Description of the task
Would it be possible to quote, exactly and in full, the lines from the one with "The image size is (799, 382)." through the end of the entries below?

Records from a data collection
******

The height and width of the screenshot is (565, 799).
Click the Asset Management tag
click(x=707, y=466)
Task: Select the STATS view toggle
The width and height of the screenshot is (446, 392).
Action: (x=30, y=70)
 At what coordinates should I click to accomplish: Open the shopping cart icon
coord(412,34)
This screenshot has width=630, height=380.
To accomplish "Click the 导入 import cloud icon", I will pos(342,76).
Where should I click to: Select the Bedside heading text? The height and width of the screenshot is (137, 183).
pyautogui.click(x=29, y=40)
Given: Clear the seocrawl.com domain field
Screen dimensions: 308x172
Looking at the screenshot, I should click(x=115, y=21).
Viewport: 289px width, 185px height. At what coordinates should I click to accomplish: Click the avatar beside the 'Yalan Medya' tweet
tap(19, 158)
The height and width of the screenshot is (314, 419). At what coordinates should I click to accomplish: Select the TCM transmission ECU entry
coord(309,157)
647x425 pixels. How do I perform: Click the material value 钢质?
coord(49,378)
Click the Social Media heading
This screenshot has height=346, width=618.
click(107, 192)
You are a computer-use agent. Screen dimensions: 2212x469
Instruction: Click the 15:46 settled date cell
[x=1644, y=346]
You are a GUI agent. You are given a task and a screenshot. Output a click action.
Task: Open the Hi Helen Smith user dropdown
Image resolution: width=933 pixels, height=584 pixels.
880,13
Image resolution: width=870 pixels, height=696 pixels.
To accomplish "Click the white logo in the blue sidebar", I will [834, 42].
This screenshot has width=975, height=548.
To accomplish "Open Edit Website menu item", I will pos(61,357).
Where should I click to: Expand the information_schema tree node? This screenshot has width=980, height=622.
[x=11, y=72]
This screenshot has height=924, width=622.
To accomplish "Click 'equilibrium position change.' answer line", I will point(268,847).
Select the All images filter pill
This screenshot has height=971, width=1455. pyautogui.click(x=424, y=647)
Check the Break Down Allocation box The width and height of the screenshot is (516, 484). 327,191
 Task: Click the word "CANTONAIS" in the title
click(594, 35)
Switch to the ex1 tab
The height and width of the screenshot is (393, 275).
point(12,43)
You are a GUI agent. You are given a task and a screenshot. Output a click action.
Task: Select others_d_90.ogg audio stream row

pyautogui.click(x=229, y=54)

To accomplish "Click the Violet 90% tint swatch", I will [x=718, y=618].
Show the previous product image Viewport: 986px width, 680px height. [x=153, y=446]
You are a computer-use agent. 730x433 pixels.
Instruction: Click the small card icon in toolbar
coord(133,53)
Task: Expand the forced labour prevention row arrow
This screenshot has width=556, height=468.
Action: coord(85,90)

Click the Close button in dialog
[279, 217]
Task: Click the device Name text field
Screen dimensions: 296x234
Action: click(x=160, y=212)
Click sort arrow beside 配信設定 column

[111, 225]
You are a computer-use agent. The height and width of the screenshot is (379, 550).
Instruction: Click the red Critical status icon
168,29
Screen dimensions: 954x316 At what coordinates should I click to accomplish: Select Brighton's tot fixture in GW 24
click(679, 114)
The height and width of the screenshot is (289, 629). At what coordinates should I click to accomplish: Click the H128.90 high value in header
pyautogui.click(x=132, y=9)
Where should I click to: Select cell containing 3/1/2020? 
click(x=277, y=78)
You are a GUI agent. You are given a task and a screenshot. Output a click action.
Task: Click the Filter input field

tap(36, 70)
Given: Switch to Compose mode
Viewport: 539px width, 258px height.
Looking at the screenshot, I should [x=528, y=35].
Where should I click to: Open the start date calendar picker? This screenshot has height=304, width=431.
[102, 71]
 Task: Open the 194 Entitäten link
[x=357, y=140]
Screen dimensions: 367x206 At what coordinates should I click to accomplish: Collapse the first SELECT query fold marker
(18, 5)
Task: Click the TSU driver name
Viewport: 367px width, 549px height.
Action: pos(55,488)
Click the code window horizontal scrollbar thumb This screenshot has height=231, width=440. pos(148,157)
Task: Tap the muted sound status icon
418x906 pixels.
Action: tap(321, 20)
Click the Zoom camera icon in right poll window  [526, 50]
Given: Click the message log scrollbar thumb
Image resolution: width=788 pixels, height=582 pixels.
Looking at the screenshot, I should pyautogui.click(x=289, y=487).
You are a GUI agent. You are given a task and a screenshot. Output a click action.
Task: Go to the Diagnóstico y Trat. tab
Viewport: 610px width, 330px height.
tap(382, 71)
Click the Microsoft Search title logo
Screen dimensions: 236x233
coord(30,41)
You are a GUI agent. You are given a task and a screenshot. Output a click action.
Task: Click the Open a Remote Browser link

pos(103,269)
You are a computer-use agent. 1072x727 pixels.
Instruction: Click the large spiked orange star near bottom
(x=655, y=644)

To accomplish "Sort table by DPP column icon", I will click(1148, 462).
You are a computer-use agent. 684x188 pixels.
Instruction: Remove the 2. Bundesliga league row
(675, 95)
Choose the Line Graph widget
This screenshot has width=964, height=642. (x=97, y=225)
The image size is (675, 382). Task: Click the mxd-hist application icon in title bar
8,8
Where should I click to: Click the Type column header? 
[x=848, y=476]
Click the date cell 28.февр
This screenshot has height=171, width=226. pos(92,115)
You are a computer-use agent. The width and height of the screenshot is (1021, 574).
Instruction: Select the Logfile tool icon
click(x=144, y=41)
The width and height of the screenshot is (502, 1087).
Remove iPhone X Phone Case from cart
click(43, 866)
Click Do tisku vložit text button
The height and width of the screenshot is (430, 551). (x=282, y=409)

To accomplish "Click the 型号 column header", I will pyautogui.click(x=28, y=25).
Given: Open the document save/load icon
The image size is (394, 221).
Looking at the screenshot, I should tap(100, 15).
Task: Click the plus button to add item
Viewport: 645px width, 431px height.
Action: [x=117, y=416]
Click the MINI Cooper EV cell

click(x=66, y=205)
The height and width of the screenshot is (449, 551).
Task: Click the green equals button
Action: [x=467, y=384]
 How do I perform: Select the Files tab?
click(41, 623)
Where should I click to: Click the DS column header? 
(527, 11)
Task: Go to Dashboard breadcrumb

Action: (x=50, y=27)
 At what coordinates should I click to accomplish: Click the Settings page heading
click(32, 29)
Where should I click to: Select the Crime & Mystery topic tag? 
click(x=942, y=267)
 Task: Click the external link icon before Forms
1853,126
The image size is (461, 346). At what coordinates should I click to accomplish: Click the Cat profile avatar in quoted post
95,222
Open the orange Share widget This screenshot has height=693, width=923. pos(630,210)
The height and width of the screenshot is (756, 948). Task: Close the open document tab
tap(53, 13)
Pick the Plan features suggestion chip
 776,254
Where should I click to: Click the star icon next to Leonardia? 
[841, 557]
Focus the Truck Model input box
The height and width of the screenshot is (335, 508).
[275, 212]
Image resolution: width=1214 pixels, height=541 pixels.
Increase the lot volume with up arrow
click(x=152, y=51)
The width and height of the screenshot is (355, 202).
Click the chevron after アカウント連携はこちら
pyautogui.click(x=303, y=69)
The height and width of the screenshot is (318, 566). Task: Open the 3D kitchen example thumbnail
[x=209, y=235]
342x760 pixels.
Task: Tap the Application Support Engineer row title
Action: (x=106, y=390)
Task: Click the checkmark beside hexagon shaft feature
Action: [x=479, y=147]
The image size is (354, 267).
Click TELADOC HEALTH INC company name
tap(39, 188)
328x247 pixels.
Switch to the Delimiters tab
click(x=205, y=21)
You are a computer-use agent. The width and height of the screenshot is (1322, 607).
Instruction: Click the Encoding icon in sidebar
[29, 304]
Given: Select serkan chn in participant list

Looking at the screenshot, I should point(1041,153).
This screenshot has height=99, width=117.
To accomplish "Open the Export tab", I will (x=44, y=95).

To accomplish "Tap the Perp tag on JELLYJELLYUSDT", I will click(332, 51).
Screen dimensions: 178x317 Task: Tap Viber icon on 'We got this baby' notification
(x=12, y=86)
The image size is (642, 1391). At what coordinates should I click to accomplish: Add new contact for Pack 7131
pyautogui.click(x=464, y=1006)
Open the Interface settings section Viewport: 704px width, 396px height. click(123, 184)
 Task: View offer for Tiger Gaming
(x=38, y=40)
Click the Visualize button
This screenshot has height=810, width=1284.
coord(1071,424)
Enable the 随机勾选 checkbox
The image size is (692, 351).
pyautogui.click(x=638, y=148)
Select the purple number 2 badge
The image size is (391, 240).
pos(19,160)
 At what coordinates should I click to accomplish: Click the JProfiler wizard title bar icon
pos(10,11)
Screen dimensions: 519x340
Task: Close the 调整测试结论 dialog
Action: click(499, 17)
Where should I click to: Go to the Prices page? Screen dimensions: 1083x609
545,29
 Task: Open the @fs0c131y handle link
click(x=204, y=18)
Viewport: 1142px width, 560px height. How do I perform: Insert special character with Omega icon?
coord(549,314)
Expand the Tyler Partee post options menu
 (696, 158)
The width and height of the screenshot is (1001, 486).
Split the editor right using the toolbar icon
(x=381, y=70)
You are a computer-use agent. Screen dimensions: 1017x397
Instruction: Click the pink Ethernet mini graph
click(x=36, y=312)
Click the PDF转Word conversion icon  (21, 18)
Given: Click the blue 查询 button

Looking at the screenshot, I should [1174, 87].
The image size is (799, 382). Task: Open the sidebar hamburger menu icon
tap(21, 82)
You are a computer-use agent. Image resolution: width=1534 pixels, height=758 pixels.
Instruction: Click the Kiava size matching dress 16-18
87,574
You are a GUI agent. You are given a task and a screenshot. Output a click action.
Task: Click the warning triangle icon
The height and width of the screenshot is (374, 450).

******

Task output
The image size is (799, 382). Task: Open the sidebar hamburger menu icon
tap(21, 82)
You are a computer-use agent. Image resolution: width=1534 pixels, height=758 pixels.
Instruction: Click the Kiava size matching dress 16-18
87,574
You are a GUI agent. You are given a task and a screenshot. Output a click action.
Task: Click the warning triangle icon
The height and width of the screenshot is (374, 450).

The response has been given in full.